His Highness was lobbying the U.S. official about the environment. The Royal Activist's specific concern was the American role in the United Nations Earth Summit, which will be held in Rio in June of next year. As part of the run-up to Rio, according to Werbalowsky, the environmental opinions of regular folks will be heard at a series of Citizens Hearings, one of which is being held this month in Santa Barbara.
The call has gone out to the heads of state of all U.N. member nations to convene at the summit to deal with the environment--the first time this sort of thing has happened in 20 years.
"This time they won't have the Cold War as an excuse to do nothing," quipped Lana Sherman, the Ventura city official in charge of water conservation, who is planning to attend the nearby hearings. Political and business figures from as far away as San Luis Obispo will join her at that event.
The non-governmental Community Environmental Council, the organizers of the hearings, has invited Dr. Gary Herbertson, a special representative of the World Federation of United Nations Assns., to keynote the events. But the main point is public input.
This is all very unofficial. Even Prince Charles' gambit was unofficial. He's exploiting his position to push governments--his and ours--into doing something about environmental degradation. Our own government is, somewhat timidly, opening up the process by having a series of invitational round-tables organized by the Council on Environmental Quality, under the letterhead of the Executive Office of the President.
The first will be on May 17 at an American Bar Assn. meeting in Warrenton, Va. Washington has set no opinion-gathering sessions for Southern California. But San Francisco will be the scene of one in June. There is a very strict agenda for each of the five meetings. For instance, they are going to talk about drought only in Denver, after the California meeting.
It seems that people around here who want their say will have to do as the Prince does. Meet unofficially.
Both Sherman and Werbalowsky are proteges of the CEC's Paul Rellis and Dr. Anthony Dominsky, the organizers of the Citizens Hearings.
Dominsky, when asked why he has organized these hearings, got right to the heart of the matter. Large institutions, he said, no longer are a good source of news on the environment.
"It's hard to understand how it turns out that a little operation like ours knows more than they do," he said, referring to visits officials from all levels of government have been making to the Community Environmental Council--housed at the Gildea Foundation in Santa Barbara--for consultation and to recruit staff. By the way, that's where Ventura found Werbalowsky and Sherman.
If you have read this far and still wonder if an Earth Summit is "relevant" to Ventura, consider a remark from another seaman on the royal yacht who some say is dragging heads of state into an eco-confrontation.

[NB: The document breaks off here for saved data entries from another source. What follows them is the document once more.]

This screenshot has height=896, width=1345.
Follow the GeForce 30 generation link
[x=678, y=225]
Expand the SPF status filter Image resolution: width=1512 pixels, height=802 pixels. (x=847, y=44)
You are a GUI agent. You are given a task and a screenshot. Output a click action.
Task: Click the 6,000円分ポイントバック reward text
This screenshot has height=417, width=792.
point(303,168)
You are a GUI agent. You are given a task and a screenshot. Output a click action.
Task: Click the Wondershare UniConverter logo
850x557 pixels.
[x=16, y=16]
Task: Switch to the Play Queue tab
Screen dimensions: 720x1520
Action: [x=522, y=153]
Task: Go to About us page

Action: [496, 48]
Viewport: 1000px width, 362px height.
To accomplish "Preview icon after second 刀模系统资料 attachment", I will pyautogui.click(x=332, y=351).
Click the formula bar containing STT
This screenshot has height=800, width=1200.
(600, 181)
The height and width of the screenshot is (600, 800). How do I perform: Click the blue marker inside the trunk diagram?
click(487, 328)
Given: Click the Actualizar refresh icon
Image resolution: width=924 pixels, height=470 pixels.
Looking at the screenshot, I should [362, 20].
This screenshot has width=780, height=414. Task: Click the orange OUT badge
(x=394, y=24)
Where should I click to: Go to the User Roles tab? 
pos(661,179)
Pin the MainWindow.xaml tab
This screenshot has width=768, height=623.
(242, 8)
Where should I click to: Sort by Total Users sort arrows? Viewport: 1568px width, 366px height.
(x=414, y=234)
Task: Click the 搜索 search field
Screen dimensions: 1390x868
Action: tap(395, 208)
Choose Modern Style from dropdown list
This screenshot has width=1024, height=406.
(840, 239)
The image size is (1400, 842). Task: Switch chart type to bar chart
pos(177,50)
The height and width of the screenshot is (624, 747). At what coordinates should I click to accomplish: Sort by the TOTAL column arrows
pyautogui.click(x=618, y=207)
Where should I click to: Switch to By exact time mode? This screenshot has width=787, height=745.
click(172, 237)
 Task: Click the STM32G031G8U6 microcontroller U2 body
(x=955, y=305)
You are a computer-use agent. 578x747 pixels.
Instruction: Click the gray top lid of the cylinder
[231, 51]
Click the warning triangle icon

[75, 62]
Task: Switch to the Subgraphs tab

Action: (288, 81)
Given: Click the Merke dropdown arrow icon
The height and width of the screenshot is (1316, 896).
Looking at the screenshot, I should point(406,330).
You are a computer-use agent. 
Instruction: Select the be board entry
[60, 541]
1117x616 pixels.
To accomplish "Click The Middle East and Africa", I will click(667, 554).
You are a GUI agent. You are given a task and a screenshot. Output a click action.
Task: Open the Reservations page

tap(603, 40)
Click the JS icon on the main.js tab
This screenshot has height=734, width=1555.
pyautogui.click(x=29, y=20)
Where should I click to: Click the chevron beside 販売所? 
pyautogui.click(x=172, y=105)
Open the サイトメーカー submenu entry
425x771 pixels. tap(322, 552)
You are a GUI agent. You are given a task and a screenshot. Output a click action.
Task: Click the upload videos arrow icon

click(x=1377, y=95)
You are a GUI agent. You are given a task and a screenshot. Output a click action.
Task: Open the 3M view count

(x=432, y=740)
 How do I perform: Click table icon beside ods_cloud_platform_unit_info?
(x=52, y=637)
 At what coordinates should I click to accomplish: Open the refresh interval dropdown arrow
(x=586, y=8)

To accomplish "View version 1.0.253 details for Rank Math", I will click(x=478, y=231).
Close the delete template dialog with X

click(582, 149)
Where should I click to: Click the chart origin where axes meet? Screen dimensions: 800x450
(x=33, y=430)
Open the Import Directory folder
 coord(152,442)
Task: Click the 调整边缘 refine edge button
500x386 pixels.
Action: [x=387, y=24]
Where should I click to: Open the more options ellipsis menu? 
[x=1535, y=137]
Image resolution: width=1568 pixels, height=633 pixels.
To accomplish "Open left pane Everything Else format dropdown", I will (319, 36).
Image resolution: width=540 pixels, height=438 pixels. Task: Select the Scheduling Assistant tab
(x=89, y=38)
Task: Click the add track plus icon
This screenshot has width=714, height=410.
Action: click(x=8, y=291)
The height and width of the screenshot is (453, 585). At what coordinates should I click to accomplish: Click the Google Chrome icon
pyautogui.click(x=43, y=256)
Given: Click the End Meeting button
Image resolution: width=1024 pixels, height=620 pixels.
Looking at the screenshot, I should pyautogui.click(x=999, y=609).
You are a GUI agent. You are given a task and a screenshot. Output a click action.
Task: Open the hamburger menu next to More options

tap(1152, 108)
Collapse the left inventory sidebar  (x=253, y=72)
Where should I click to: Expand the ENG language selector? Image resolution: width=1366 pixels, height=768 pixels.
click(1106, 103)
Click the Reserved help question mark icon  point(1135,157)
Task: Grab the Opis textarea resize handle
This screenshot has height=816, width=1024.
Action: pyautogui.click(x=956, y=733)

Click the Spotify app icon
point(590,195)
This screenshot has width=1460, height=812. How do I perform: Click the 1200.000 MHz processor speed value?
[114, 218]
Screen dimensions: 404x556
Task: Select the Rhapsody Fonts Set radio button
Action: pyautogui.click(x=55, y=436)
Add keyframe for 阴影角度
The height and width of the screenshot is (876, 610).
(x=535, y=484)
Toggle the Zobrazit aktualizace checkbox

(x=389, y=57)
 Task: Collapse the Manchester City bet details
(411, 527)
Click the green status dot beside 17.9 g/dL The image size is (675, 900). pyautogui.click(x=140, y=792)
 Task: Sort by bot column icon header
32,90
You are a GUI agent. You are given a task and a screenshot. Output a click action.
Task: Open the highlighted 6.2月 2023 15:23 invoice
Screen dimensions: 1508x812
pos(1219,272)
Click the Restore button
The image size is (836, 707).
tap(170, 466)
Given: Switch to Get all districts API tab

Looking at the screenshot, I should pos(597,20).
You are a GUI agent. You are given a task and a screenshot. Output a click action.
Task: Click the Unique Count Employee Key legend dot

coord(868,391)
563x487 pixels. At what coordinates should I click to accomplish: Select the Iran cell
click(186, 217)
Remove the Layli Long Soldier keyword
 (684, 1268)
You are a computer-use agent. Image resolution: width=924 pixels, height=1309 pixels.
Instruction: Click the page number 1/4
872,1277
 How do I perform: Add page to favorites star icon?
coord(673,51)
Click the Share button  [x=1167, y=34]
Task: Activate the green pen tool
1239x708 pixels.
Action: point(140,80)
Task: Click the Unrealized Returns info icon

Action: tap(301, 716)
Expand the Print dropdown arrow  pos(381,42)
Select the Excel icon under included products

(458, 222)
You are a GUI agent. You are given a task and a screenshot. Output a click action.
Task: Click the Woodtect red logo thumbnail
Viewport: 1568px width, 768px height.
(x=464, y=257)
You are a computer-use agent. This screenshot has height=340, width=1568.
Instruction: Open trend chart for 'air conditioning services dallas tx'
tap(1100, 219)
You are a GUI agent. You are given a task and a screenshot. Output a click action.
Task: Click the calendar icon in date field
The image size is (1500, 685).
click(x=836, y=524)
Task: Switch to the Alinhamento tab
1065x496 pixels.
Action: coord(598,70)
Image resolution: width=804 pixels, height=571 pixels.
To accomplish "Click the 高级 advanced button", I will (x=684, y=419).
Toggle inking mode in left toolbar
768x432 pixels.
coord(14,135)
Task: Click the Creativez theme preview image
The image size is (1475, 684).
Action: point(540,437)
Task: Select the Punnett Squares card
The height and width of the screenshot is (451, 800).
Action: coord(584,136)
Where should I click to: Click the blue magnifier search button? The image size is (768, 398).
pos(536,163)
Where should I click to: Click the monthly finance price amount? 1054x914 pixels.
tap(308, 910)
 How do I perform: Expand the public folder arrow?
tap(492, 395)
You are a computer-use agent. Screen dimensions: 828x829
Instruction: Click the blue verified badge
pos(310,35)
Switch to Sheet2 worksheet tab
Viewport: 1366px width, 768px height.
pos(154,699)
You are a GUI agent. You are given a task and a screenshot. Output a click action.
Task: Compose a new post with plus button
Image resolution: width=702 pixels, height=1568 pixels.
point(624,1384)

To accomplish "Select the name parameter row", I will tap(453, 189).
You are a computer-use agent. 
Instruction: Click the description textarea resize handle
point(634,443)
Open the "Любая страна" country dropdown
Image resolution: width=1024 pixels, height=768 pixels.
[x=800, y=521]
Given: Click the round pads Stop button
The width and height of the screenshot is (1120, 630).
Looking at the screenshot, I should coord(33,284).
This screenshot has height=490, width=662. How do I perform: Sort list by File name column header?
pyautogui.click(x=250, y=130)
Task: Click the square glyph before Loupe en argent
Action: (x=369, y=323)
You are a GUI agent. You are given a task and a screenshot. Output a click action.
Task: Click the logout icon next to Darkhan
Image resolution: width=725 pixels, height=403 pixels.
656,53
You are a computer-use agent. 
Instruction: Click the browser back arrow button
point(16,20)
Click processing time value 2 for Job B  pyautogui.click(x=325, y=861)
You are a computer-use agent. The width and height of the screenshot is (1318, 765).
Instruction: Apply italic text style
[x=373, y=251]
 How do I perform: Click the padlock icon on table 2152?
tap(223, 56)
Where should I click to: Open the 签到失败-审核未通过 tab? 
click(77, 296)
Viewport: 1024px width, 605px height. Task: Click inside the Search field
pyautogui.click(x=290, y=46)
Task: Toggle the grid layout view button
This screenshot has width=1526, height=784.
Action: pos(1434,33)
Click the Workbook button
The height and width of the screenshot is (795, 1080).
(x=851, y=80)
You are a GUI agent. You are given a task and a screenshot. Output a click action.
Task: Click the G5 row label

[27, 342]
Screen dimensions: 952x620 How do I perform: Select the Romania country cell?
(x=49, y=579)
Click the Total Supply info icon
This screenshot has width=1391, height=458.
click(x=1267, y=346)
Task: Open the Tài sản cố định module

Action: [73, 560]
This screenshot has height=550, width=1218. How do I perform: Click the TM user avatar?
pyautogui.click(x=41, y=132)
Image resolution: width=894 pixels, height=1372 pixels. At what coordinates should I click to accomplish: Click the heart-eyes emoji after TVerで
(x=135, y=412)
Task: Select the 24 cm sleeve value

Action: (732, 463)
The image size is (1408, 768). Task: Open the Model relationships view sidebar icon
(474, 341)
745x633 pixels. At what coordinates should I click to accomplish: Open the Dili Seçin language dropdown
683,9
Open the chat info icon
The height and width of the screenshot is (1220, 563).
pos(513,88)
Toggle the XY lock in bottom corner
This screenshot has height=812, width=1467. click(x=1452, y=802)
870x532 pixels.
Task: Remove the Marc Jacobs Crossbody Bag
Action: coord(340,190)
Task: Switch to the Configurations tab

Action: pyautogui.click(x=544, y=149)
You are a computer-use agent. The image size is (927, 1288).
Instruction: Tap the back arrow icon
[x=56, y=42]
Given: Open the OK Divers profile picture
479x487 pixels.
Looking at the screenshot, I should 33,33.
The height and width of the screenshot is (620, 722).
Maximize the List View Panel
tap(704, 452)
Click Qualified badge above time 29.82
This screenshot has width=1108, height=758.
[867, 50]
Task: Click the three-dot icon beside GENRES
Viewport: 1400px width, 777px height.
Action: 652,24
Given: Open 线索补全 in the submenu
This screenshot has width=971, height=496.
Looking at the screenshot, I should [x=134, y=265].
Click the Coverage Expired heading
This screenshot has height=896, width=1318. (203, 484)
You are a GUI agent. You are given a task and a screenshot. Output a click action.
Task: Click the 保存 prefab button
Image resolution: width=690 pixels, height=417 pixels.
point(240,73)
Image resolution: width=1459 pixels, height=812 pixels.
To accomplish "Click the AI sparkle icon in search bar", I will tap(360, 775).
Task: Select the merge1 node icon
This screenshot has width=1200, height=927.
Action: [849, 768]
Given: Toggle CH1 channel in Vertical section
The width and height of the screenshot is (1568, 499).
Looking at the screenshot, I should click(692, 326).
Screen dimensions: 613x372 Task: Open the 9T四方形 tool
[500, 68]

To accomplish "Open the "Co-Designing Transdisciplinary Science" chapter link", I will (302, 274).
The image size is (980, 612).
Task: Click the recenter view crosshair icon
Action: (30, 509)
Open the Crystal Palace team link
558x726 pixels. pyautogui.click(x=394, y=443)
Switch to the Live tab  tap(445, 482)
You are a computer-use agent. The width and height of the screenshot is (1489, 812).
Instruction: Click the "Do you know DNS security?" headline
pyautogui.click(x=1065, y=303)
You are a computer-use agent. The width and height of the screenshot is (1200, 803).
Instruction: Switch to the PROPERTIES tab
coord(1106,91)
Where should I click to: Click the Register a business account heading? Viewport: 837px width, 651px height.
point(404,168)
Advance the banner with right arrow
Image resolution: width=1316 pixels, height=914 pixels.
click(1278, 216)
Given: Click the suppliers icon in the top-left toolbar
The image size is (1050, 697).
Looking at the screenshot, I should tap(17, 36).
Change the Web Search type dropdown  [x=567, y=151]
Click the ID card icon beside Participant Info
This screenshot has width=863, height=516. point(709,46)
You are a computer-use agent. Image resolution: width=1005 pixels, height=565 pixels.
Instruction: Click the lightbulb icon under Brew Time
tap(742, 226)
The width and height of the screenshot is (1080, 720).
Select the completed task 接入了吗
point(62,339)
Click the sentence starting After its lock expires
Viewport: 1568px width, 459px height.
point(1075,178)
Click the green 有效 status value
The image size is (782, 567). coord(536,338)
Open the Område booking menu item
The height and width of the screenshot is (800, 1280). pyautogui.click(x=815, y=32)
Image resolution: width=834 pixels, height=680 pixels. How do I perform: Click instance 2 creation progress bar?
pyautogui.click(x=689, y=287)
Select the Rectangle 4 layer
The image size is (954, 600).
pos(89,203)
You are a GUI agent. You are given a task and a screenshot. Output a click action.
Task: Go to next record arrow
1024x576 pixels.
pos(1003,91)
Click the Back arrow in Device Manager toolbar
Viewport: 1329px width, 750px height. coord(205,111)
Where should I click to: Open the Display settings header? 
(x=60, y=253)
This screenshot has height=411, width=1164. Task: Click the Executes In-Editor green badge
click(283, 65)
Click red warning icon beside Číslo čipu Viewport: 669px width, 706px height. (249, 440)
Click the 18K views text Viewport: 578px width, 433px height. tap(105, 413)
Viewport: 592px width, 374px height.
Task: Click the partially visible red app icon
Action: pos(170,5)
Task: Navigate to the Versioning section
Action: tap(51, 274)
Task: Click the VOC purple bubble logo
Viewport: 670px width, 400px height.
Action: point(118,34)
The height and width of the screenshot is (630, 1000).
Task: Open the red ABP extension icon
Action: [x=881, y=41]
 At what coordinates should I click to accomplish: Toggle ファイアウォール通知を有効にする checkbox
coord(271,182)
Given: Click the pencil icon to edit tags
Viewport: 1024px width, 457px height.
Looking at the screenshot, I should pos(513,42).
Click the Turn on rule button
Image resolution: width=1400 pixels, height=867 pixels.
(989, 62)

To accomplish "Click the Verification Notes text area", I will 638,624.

"We need to find a viable and equitable balance between environment and development," Dr. Maurice Strong, secretary general of the Rio Summit, has said. Does that hit close to home? Here are the main "line item" issues for the summit: air pollution, drought, water resources, coastal-area protection and hazardous wastes.
The previous environmental summit, back in 1972, was a kind of stealth operation. Only folks like Stewart Brand, of Whole Earth Catalogue fame, found out about it in time and zipped over to Stockholm, Sweden. This time it is more public. You and I have been tipped off.
According to an official at the Elmwood Institute, a Berkeley eco-think tank, "Thousands and thousands of people are going to Rio to establish a presence and agitate and collar their leaders." We don't need to go that far to make our voices heard.
You can see why I made the remark about a small world. It's a bizarre world, too, with Dr. Strong and the next English monarch involved in a sort of media plot to pressure world leaders into listening to environmental concerns. Thanks, Prince.